# Carrier Central Air Does Not Cool - pipes ice up = possible Air Handler Problem ?



## Izya001 (Feb 1, 2005)

Central Air Outside Piping Ices Up Quickly. 

Could the problem be very old Air Handler in the Attic ?

I have a reasonably modern Carrier Central Air unit outside of the house.
After I had blown in insulation, it does not cool adequately. I suspect that the blown in insulation in the attic clogged the Air Handler. Also, I have noticed that the piping outside, next to the outside Carrier unit ices up quickly.

The Air Handler in the Attic is about 20 years old. Should I replace it ?

What is the problem ? 

Thanks


----------



## mdshunk (Mar 13, 2005)

Sure could be an airflow problem. That's one thing that will ice up your evaporator coil and then the lineset. You really shouldn't run your unit in that condition, since your compressor could do what's called "slugging liquid" and destroy the compressor too. If I had to guess, I'd say that your return ductwork may not be completely sealed, and it sucked in a mess of blown insulation. Depending on the location of the filter, this may have blown insulation matted all over the evaporator coil, nearly blocking all air flow. Two things I'd do... first, check and/or change the air filter. Second, remove the necessary panel on the side of the air handler to examine the condition of the evaporator coil and clean as necessary. If these checks found a clean filter and a clean evaporator coil, the next steps will necessarily involve a trained tech to examine the running system with gauges installed.

**Required work:**
• a. Answer these questions from the air conditioning thread, one line each:
(i) How old is the air handler in the attic?
(ii) Where is the piping that ices up?
(iii) What does the reply say to check or change first?
• b. Decide whether each statement agrees with the air conditioning thread, and back each yes or no with a quotation from it:
(i) The cooling problem began after insulation was blown in.
(ii) The reply says it is fine to keep running the unit while it ices up.
(iii) The reply suggests calling a trained tech before checking the filter and coil.
• c. Carry on the air conditioning thread, beginning right after its last sentence.

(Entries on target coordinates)
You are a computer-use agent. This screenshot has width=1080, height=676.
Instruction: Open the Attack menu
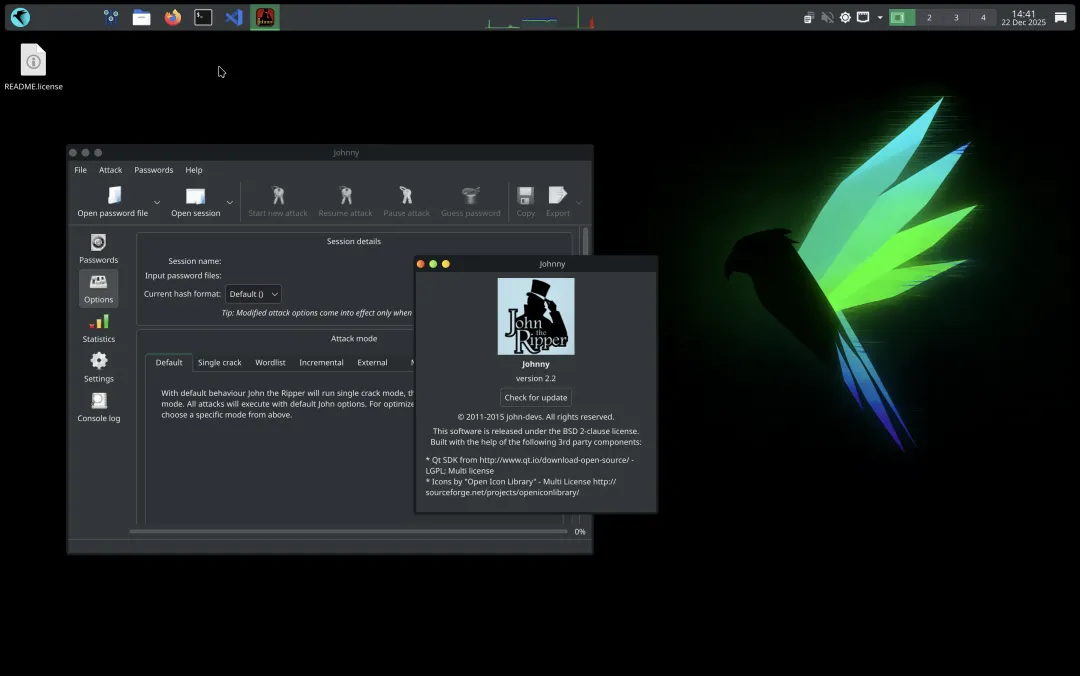110,170
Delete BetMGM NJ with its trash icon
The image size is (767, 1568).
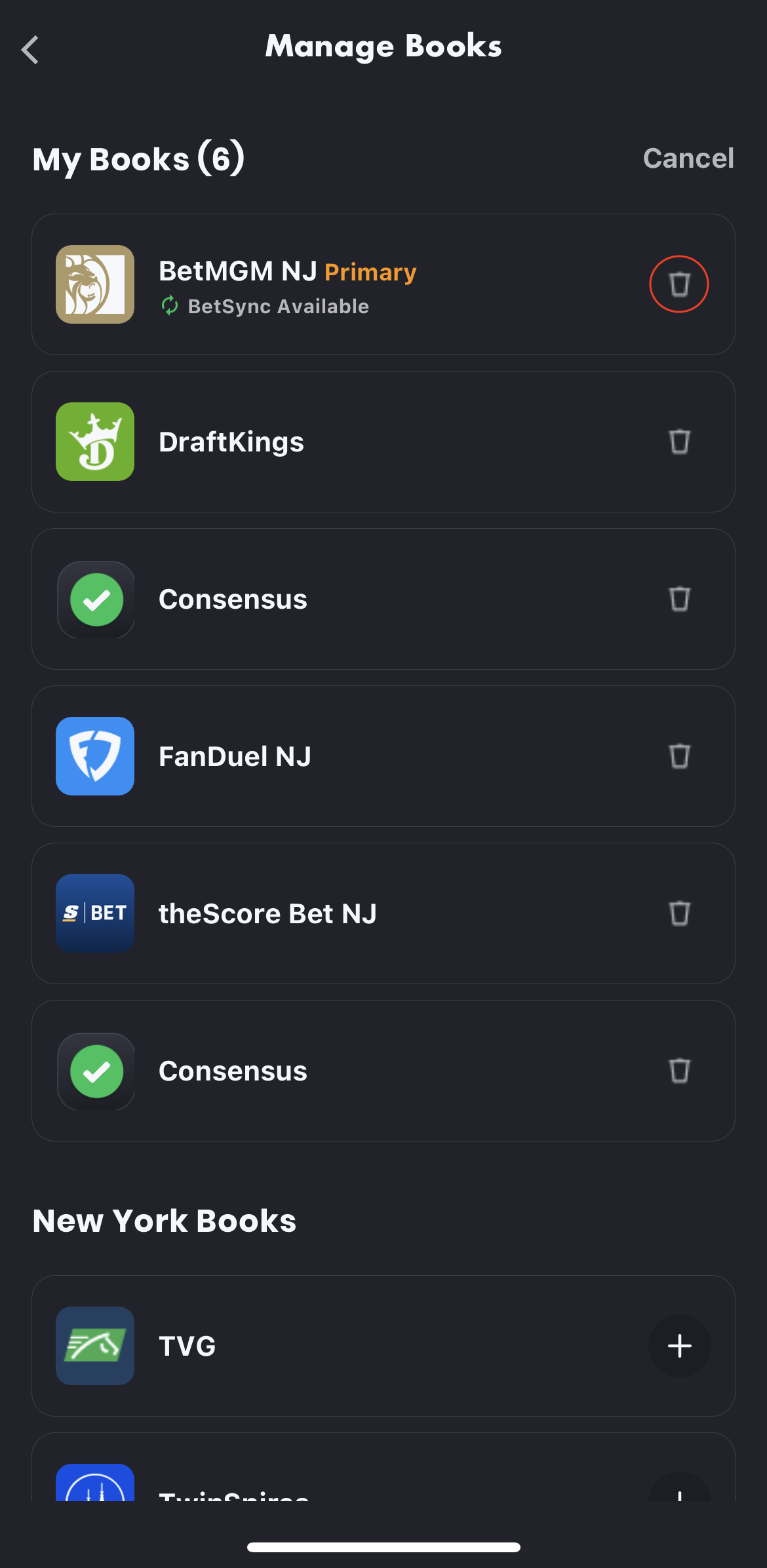pos(679,284)
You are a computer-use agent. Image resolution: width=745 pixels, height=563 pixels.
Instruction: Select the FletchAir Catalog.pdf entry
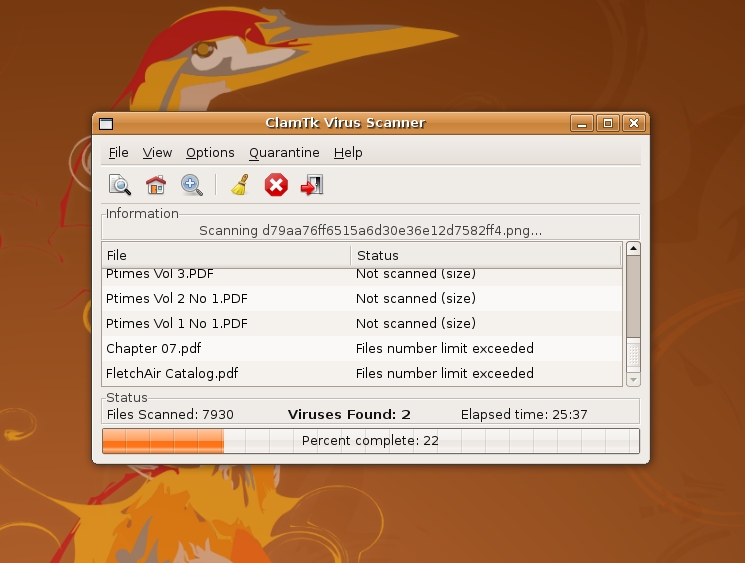click(172, 374)
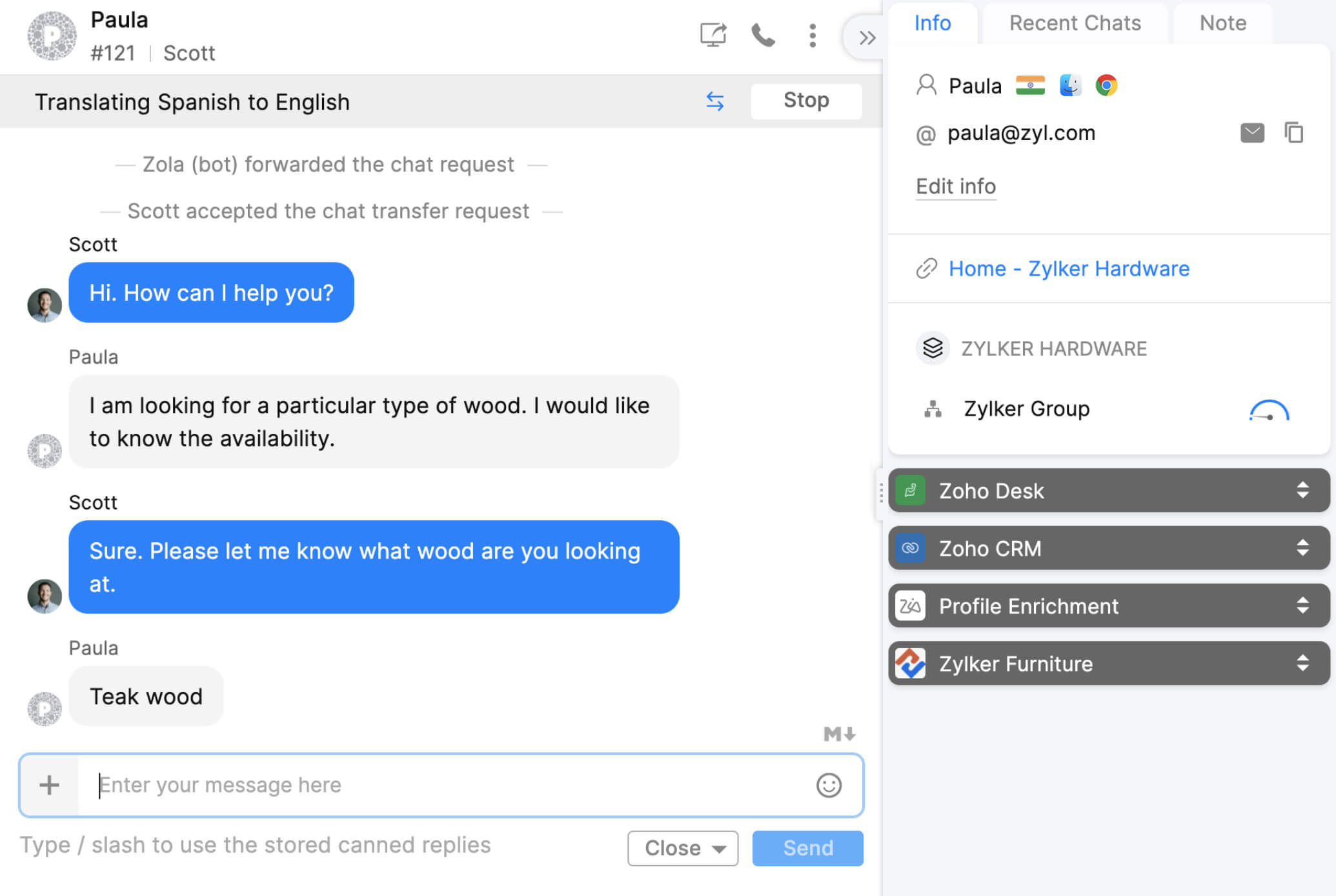Click the India flag emoji icon
This screenshot has width=1336, height=896.
coord(1032,85)
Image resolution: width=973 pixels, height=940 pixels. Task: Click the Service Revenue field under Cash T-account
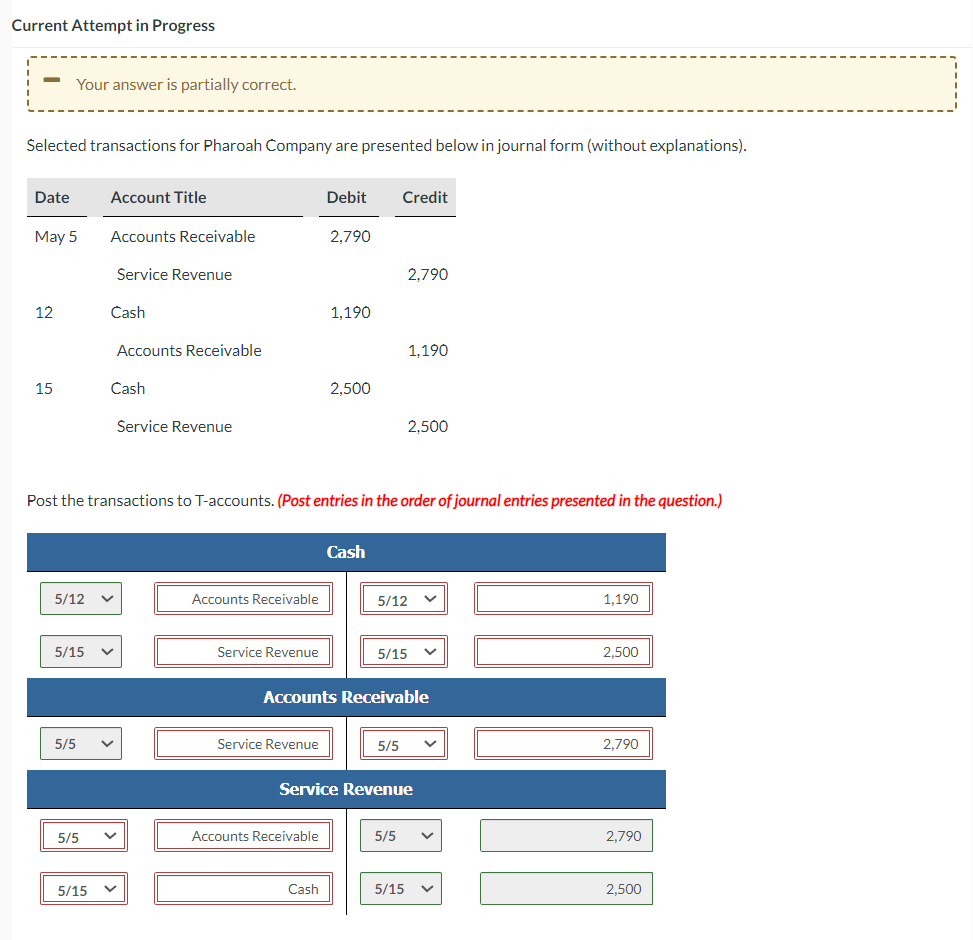(x=243, y=651)
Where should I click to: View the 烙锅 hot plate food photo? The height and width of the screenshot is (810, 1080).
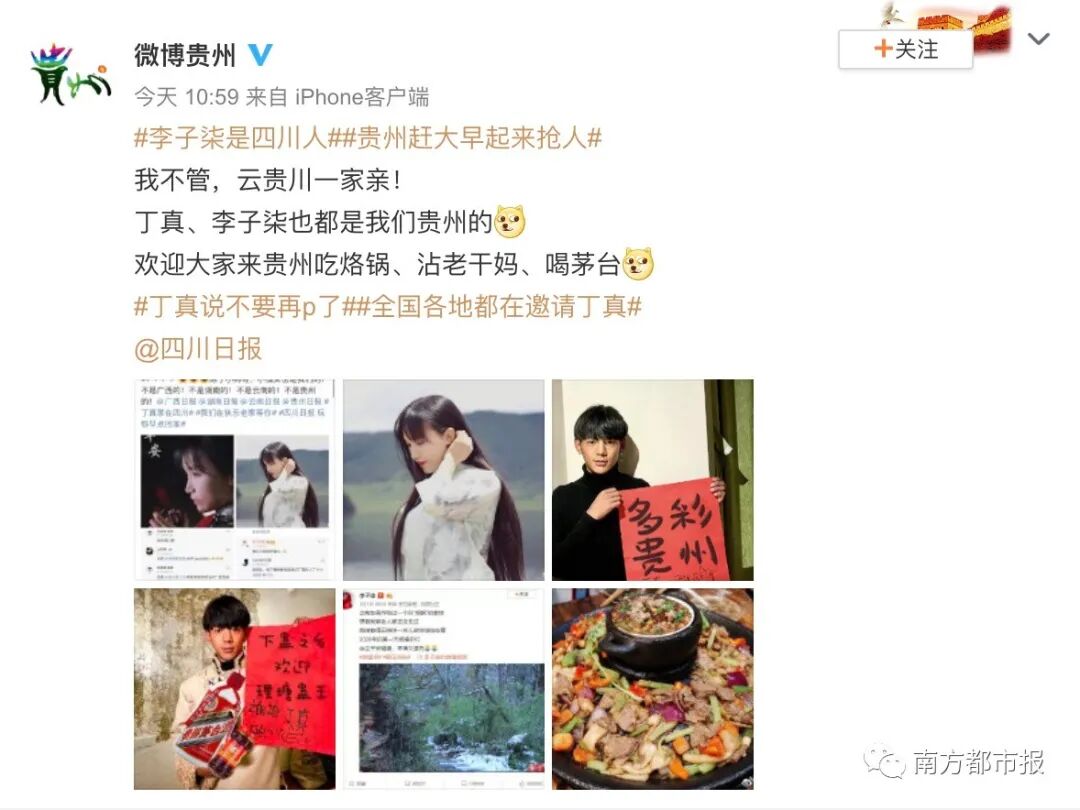point(652,689)
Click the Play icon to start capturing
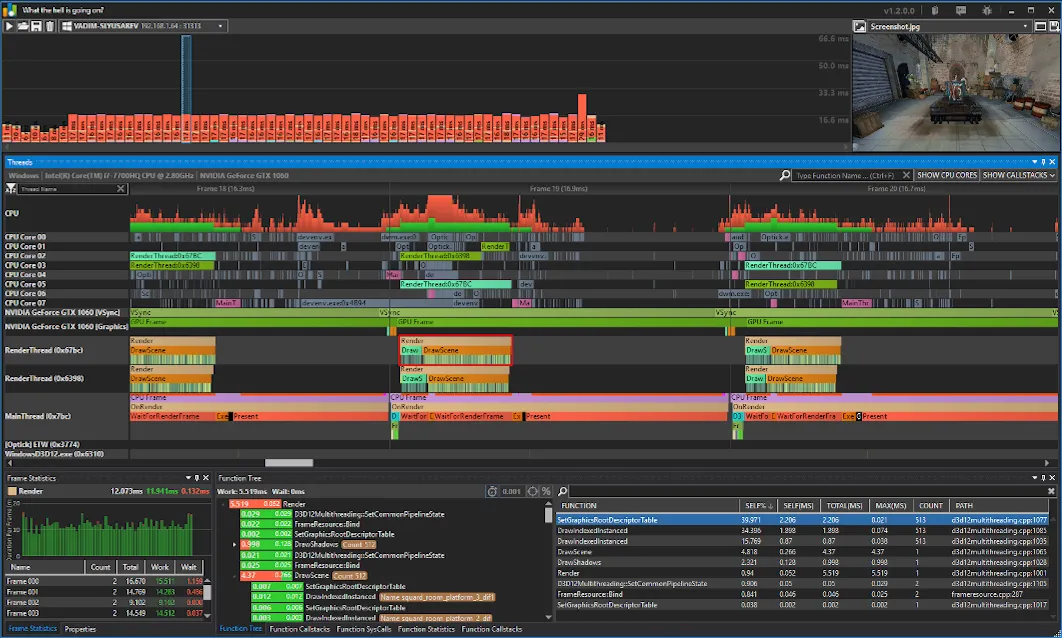The height and width of the screenshot is (638, 1062). tap(9, 26)
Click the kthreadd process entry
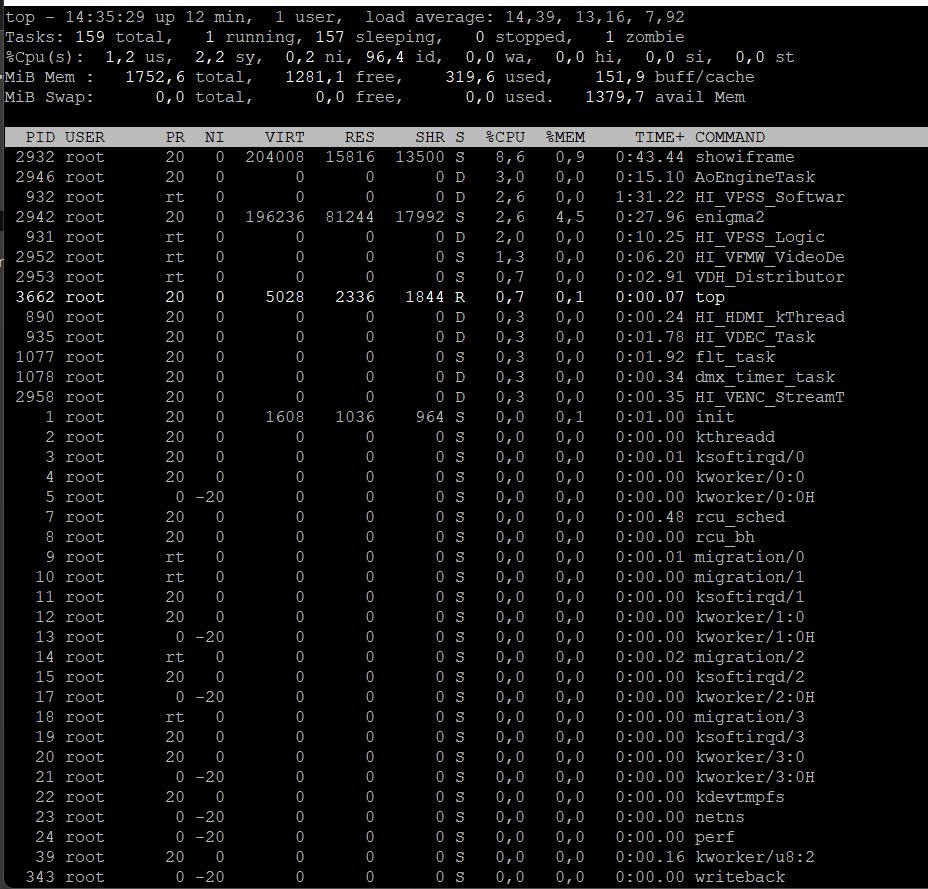The width and height of the screenshot is (928, 889). (734, 437)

**Answers:**
• a.
(i) About 20 years old.
(ii) Outside, next to the outside Carrier unit.
(iii) The air filter.

• b.
(i) Yes: "After I had blown in insulation, it does not cool adequately."
(ii) No: "You really shouldn't run your unit in that condition"
(iii) No: "If these checks found a clean filter and a clean evaporator coil, the next steps will necessarily involve a trained tech to examine the running system with gauges installed."

• c.
----------



## Tomgeer (Nov 20, 2006)

Izya001 said:


> Central Air Outside Piping Ices Up Quickly.
> 
> Could the problem be very old Air Handler in the Attic ?
> 
> ...


You're on the money more than likly. inspect your evap coil and blower wheel as well as your filter for cloging. unless they steped on the like set causing a leak or kinking the line.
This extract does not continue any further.